A una prima lettura viene spontaneo pensare che pesi, ovviamente, il rifiuto espresso dagli elettori di centrodestra. Per questo abbiamo scorporato le risposte specifiche degli elettori di centrosinistra. Qui sia Arboscello che Russo fanno un po’ meglio, con il primo in lievissimo vantaggio (26 a 24) sul secondo, ma la percentuale di chi rifiuta entrambi i candidati rimane impressionante: il 35%. Un dato eclatante, trattandosi di cittadini che si riconoscono nell’area politica di cui sia Russo che Arboscello sono, in modi diversi, espressione.

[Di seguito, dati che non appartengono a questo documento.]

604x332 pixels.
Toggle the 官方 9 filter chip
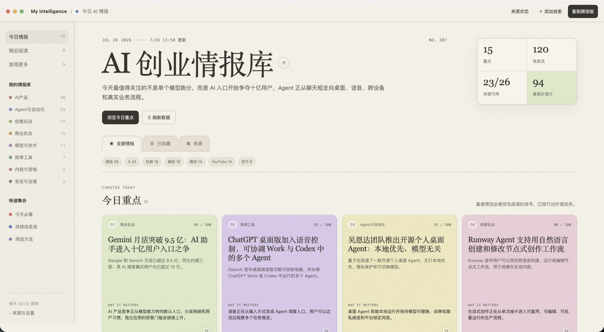247,162
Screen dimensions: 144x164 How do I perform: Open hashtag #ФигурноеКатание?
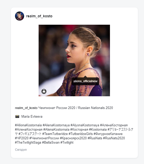pyautogui.click(x=108, y=134)
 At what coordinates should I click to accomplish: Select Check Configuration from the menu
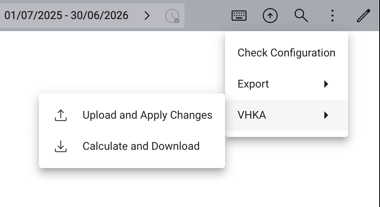pyautogui.click(x=286, y=53)
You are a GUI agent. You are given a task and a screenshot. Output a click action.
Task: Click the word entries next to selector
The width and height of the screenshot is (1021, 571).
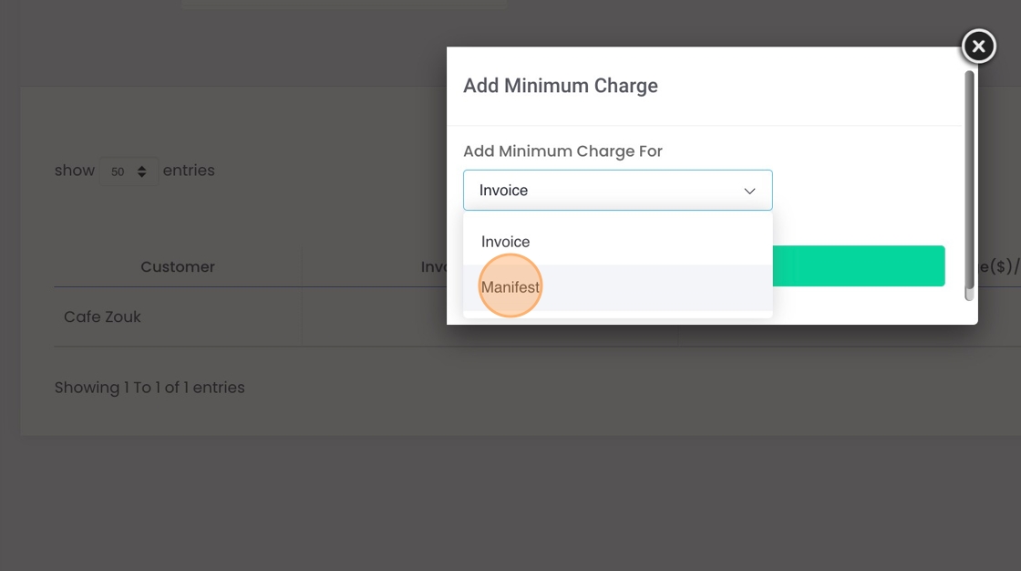pos(189,171)
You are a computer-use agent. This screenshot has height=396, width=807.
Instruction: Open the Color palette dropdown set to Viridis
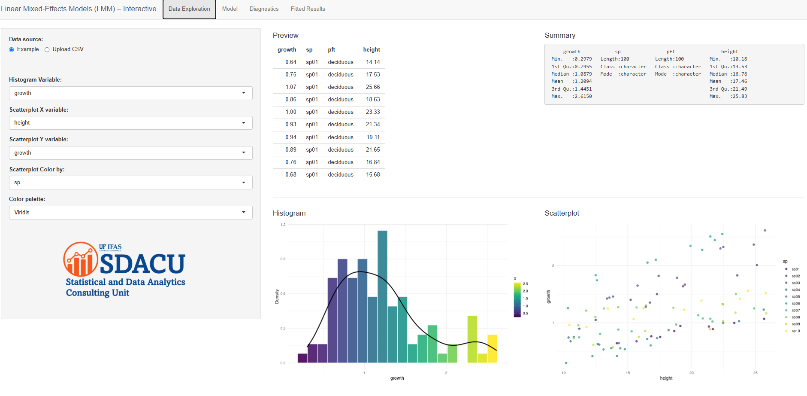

I dati suggeriscono, quindi, una debolezza di fondo dello schieramento di centrosinistra, che prescinde dal candidato. Ma il centrodestra ha i numeri – e il nome giusto – per approfittarne? Una risposta che cercheremo di dare domani, con la terza puntata.
Dati tecnici sul sondaggio
Il campione rappresentativo dell’intera Savona è composto da 600 persone, tutte maggiori di 18 anni e residenti nel territorio comunale. Il campione è stratificato per genere, età e professione come da rappresentatività Istat comunale (qui sotto il dettaglio). L’errore medio atteso nel 95% dei casi è calcolato in un +/-3,1%.
La rilevazione è avvenuta dal 16 al 22 aprile 2026 con due sistemi di intervista: telefonica (68%) e online (32%). Su web non era ovviamente possibile votare in modo indiscriminato (come avveniva nella prima fase di test): per poter accedere al sondaggio era necessario rientrare nel campione.